### DIRECTIONS
Output, word for word, the line that contains "Given: Open a new tab with plus button" and all lines after it in the records below, omitting pictures.

Start of DATA SHOWN

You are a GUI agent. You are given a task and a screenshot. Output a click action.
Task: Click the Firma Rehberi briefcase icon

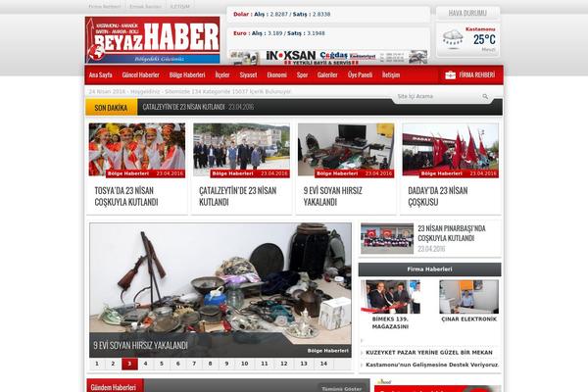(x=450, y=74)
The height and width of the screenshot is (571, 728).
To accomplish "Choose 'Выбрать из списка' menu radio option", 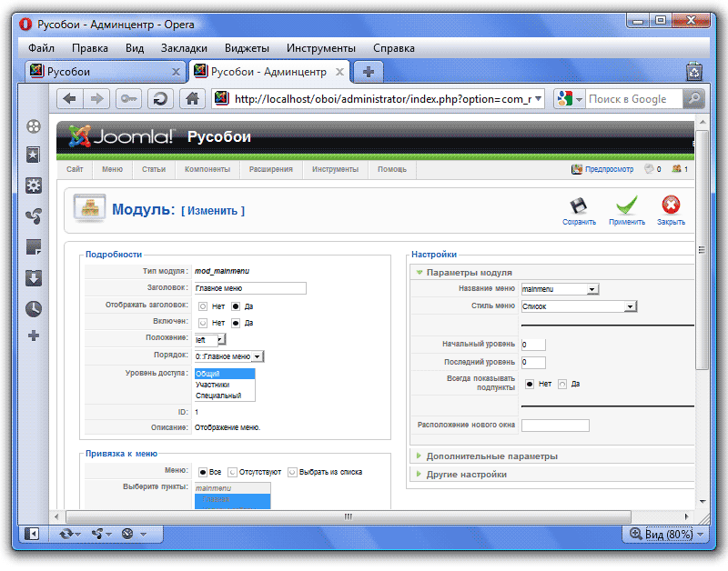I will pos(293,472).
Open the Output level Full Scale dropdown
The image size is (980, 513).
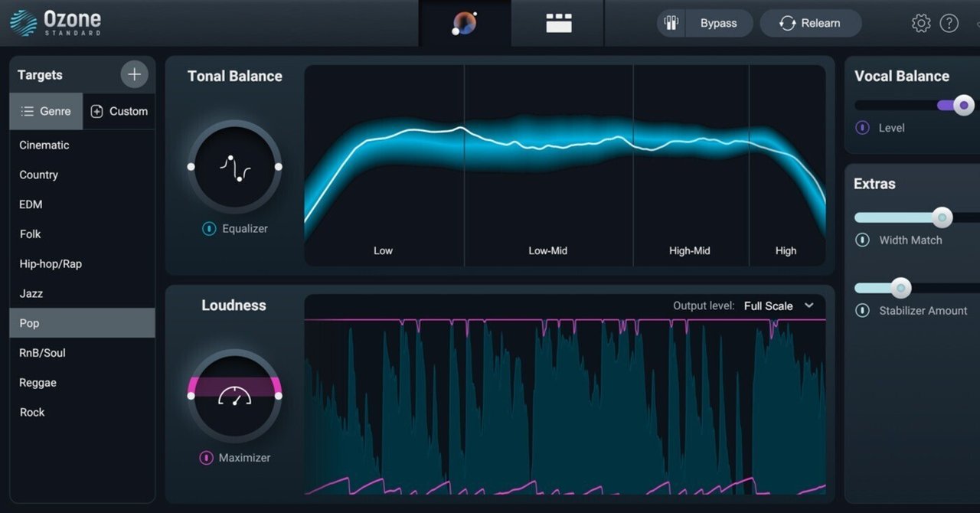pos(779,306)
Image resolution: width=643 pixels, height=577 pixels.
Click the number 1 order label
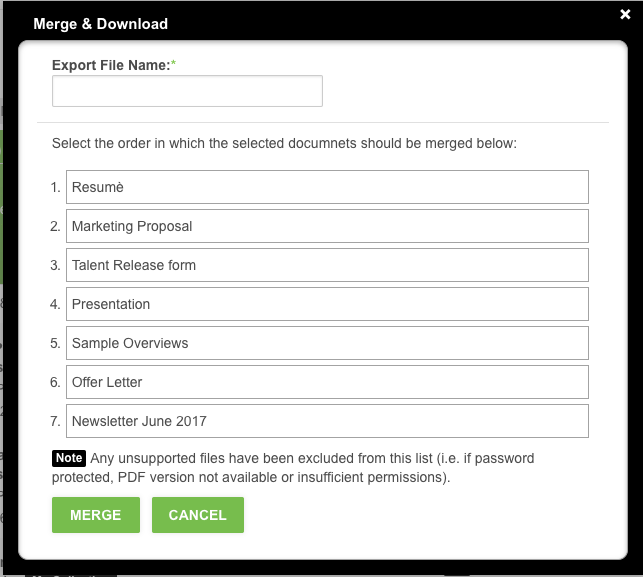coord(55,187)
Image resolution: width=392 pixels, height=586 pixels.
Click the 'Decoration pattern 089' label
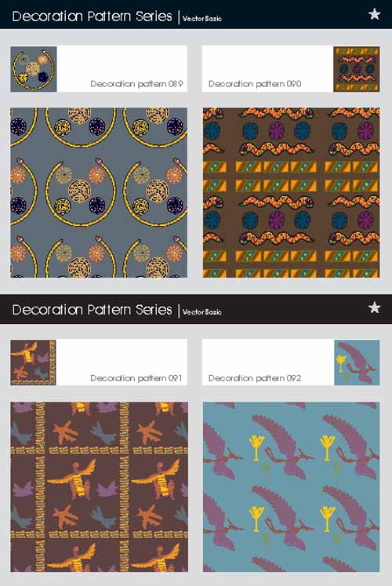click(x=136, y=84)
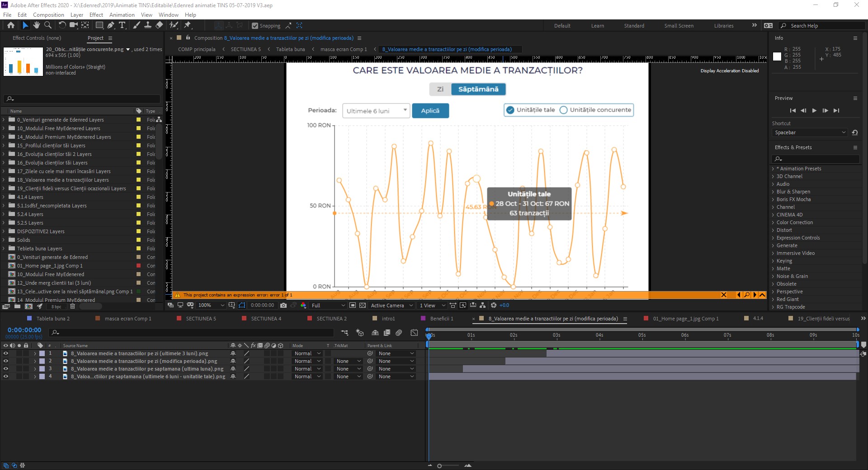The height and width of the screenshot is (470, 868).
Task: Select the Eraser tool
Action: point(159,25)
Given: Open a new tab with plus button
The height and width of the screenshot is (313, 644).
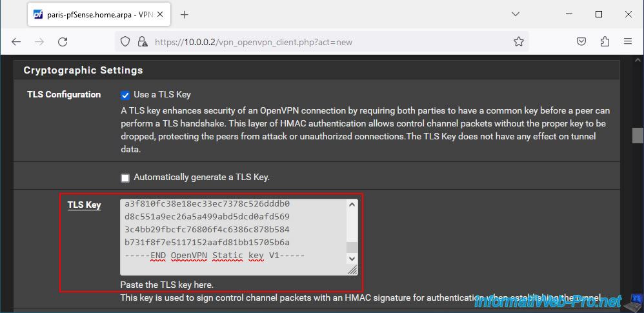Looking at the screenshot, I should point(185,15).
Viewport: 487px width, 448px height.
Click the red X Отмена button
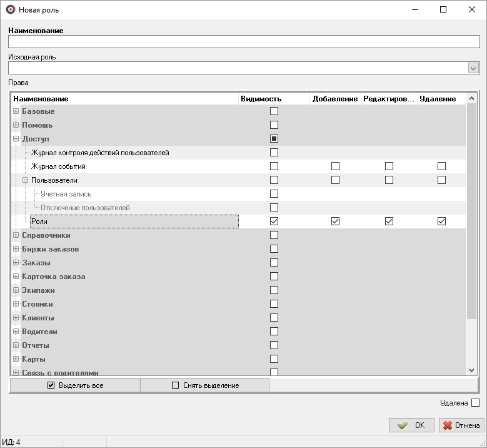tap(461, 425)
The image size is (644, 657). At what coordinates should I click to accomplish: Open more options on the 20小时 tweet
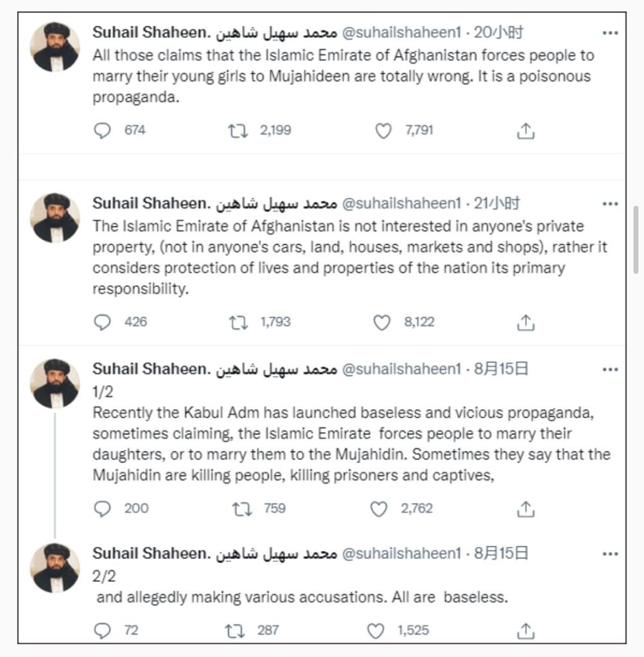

End of DATA SHOWN

### ANSWER SPACE
Given: Open a new tab with plus button
The height and width of the screenshot is (313, 644).
Looking at the screenshot, I should point(185,15).
Viewport: 487px width, 448px height.
Click the red X Отмена button
tap(461, 425)
The image size is (644, 657). At what coordinates should I click to accomplish: Open more options on the 20小时 tweet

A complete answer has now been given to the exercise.